IN THE HIGH COURT OF JUDICATURE AT MADRAS



Datedt: 21/06/2002

CORAM

THE HONOURABLE MR.JUSTICE A.K. RAJAN

W.P.No.18728 of 1994

The Management of

TI Diamond Chain Limited,

Ambattur, Madras-53. .. Petitioner vs.

1. The Presiding Officer,

II Additional Labour Court,

Madras.

2. M.Balasundaram .. Respondents Petition filed under Article 226 of the Constitution of India, for issue of writ of certiorari, as stated therein.

For Petitioner ..... Mr. S.Ravindran For Respondents ..... Mr. S.Kumarasamy, for R.2 :O R D E R



This petition is for issue of writ of certiorari to call for records of the first respondent in I.D.No.103/88 and quash its award, dated 3.3.1994.

2. The writ petitioner is the manufacturer of cycle chains and industrial chains having its factory at Ambattur. They are having apprentice scheme in which they select candidates for "Trainees" and on the successful completion of the training, the Trainees will be considered for regular employment. The training includes job practical training. If any trainee shows lack of interest in training or neglect his work, disciplinary action will also be taken. The Trainees are required to attend the classes which are periodically conducted and they are to attend periodical tests for evaluation. Second respondent was appointed as a Trainee on 29.6.1983 for a period of three years. The letter of appointment clearly provides that the Trainee will be on the job in the various departments of the factory.
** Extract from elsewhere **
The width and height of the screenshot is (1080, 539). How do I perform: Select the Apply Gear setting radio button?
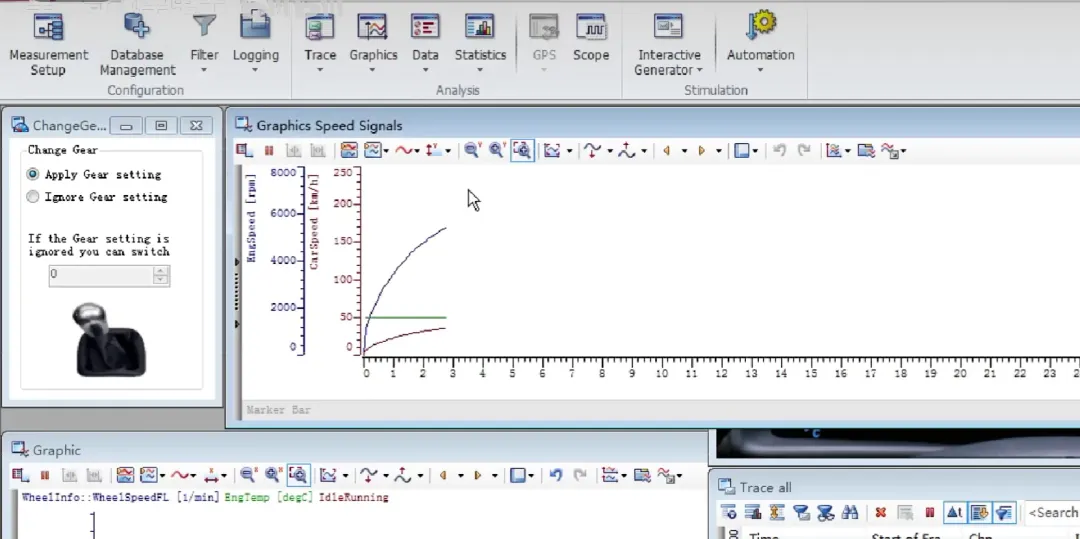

On 13.6.1994, the second respondent was warned for the unauthorised absence for 13 days. Again on 1.2.1985, he was warned for unauthorised absence for 18 days. On 30.5.1985, he was asked to appear for Trade Test. Again on 5.12.1985, he was cautioned about his unauthorised absence for 32 days. On 3.2.1986, he damaged a work in progress for which he was given a warning memo, dated 20.6.1986. After the end of the training period, when the second respondent was considered for regular appointment, it was found that his attendance and performance were not satisfactory and therefore, he was not given regular employment. Therefore, with effect from 28.6.1986, his training was brought to an end. The second respondent raised an industrial dispute against the cessation of training and the same was referred for adjudication before the first respondent in I.D.No.103 of 1988 on the file of the Labour Court, Madras. The first respondent passed an award holding that the petitioner has not produced any training scheme or rules and regulations for engaging trainees. The disciplinary action initiated against the second respondent would show that the second respondent was not treated as trainee since the disciplinary action was taken as per the Standing Orders, he was to be considered as regular employment. So, in the award it is also stated that the trainees have been engaged only with a view to deny them the statutory benefits applicable to the permanent workmen. The non-engagement of the second respondent was not justified and he was ordered to be re-instated with backwages. Challenging that award, the present writ petition has been filed.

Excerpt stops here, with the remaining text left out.